> _Instructions for the task_
Please reproduce the entries that follow without a single difference.

Stored records:
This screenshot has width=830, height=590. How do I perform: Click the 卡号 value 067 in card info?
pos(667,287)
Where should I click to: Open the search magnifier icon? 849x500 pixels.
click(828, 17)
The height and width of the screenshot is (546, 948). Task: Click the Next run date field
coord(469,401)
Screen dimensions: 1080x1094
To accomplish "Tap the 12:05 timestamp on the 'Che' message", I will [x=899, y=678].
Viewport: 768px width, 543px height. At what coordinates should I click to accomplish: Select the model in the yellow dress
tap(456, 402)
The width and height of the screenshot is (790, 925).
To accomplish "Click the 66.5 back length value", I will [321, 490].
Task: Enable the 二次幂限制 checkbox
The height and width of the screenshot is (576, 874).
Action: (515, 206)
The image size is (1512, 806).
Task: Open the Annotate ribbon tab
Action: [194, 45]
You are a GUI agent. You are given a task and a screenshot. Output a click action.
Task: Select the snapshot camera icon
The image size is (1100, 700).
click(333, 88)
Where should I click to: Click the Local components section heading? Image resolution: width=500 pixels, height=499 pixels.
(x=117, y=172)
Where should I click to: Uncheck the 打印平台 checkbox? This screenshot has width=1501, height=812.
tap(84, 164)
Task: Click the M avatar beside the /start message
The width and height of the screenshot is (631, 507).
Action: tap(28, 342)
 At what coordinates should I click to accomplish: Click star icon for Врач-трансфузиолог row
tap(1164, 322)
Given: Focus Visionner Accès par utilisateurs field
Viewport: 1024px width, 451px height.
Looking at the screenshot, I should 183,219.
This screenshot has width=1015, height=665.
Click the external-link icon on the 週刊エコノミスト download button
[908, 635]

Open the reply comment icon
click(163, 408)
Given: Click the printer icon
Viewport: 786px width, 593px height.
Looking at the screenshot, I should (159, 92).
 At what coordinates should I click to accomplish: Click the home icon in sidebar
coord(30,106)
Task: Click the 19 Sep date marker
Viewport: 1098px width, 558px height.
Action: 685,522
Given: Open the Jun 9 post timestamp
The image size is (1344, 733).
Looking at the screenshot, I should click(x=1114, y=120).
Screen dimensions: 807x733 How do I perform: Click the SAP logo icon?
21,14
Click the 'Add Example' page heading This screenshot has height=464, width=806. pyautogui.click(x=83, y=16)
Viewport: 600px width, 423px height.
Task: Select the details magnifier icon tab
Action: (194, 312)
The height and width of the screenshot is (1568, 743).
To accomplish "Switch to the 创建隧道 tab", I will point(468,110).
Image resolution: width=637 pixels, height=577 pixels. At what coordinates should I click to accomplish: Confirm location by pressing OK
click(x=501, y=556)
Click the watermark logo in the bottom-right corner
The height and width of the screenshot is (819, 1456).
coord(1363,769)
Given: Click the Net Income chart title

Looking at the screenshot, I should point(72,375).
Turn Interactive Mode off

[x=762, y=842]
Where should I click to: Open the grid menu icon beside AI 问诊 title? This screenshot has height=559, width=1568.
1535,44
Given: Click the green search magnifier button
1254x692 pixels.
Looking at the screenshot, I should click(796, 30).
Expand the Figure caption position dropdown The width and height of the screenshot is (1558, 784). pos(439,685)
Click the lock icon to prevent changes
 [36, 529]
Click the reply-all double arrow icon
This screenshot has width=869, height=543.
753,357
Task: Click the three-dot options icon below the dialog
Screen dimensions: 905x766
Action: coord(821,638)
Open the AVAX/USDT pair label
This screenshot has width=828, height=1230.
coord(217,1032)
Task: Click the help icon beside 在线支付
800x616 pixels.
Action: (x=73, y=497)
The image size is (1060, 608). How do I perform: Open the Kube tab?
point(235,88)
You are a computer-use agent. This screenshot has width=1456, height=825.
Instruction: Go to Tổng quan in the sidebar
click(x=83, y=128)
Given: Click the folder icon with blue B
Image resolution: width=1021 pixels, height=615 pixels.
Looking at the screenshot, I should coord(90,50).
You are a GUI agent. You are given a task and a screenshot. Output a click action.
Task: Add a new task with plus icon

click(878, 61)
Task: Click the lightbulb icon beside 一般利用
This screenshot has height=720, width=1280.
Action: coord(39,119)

> _Response_
This screenshot has width=830, height=590. How do I perform: Click the 卡号 value 067 in card info?
pos(667,287)
Where should I click to: Open the search magnifier icon? 849x500 pixels.
click(828, 17)
The height and width of the screenshot is (546, 948). Task: Click the Next run date field
coord(469,401)
Screen dimensions: 1080x1094
To accomplish "Tap the 12:05 timestamp on the 'Che' message", I will [x=899, y=678].
Viewport: 768px width, 543px height. At what coordinates should I click to accomplish: Select the model in the yellow dress
tap(456, 402)
The width and height of the screenshot is (790, 925).
To accomplish "Click the 66.5 back length value", I will [321, 490].
Task: Enable the 二次幂限制 checkbox
The height and width of the screenshot is (576, 874).
Action: (515, 206)
The image size is (1512, 806).
Task: Open the Annotate ribbon tab
Action: [194, 45]
You are a GUI agent. You are given a task and a screenshot. Output a click action.
Task: Select the snapshot camera icon
The image size is (1100, 700).
click(333, 88)
Where should I click to: Click the Local components section heading? Image resolution: width=500 pixels, height=499 pixels.
(x=117, y=172)
Where should I click to: Uncheck the 打印平台 checkbox? This screenshot has width=1501, height=812.
tap(84, 164)
Task: Click the M avatar beside the /start message
The width and height of the screenshot is (631, 507).
Action: tap(28, 342)
 At what coordinates should I click to accomplish: Click star icon for Врач-трансфузиолог row
tap(1164, 322)
Given: Focus Visionner Accès par utilisateurs field
Viewport: 1024px width, 451px height.
Looking at the screenshot, I should 183,219.
This screenshot has width=1015, height=665.
Click the external-link icon on the 週刊エコノミスト download button
[908, 635]

Open the reply comment icon
click(163, 408)
Given: Click the printer icon
Viewport: 786px width, 593px height.
Looking at the screenshot, I should (159, 92).
 At what coordinates should I click to accomplish: Click the home icon in sidebar
coord(30,106)
Task: Click the 19 Sep date marker
Viewport: 1098px width, 558px height.
Action: 685,522
Given: Open the Jun 9 post timestamp
The image size is (1344, 733).
Looking at the screenshot, I should click(x=1114, y=120).
Screen dimensions: 807x733 How do I perform: Click the SAP logo icon?
21,14
Click the 'Add Example' page heading This screenshot has height=464, width=806. pyautogui.click(x=83, y=16)
Viewport: 600px width, 423px height.
Task: Select the details magnifier icon tab
Action: (194, 312)
The height and width of the screenshot is (1568, 743).
To accomplish "Switch to the 创建隧道 tab", I will point(468,110).
Image resolution: width=637 pixels, height=577 pixels. At what coordinates should I click to accomplish: Confirm location by pressing OK
click(x=501, y=556)
Click the watermark logo in the bottom-right corner
The height and width of the screenshot is (819, 1456).
coord(1363,769)
Given: Click the Net Income chart title

Looking at the screenshot, I should point(72,375).
Turn Interactive Mode off

[x=762, y=842]
Where should I click to: Open the grid menu icon beside AI 问诊 title? This screenshot has height=559, width=1568.
1535,44
Given: Click the green search magnifier button
1254x692 pixels.
Looking at the screenshot, I should click(796, 30).
Expand the Figure caption position dropdown The width and height of the screenshot is (1558, 784). pos(439,685)
Click the lock icon to prevent changes
 [36, 529]
Click the reply-all double arrow icon
This screenshot has width=869, height=543.
753,357
Task: Click the three-dot options icon below the dialog
Screen dimensions: 905x766
Action: coord(821,638)
Open the AVAX/USDT pair label
This screenshot has width=828, height=1230.
coord(217,1032)
Task: Click the help icon beside 在线支付
800x616 pixels.
Action: (x=73, y=497)
The image size is (1060, 608). How do I perform: Open the Kube tab?
point(235,88)
You are a computer-use agent. This screenshot has width=1456, height=825.
Instruction: Go to Tổng quan in the sidebar
click(x=83, y=128)
Given: Click the folder icon with blue B
Image resolution: width=1021 pixels, height=615 pixels.
Looking at the screenshot, I should coord(90,50).
You are a GUI agent. You are given a task and a screenshot. Output a click action.
Task: Add a new task with plus icon

click(878, 61)
Task: Click the lightbulb icon beside 一般利用
This screenshot has height=720, width=1280.
Action: coord(39,119)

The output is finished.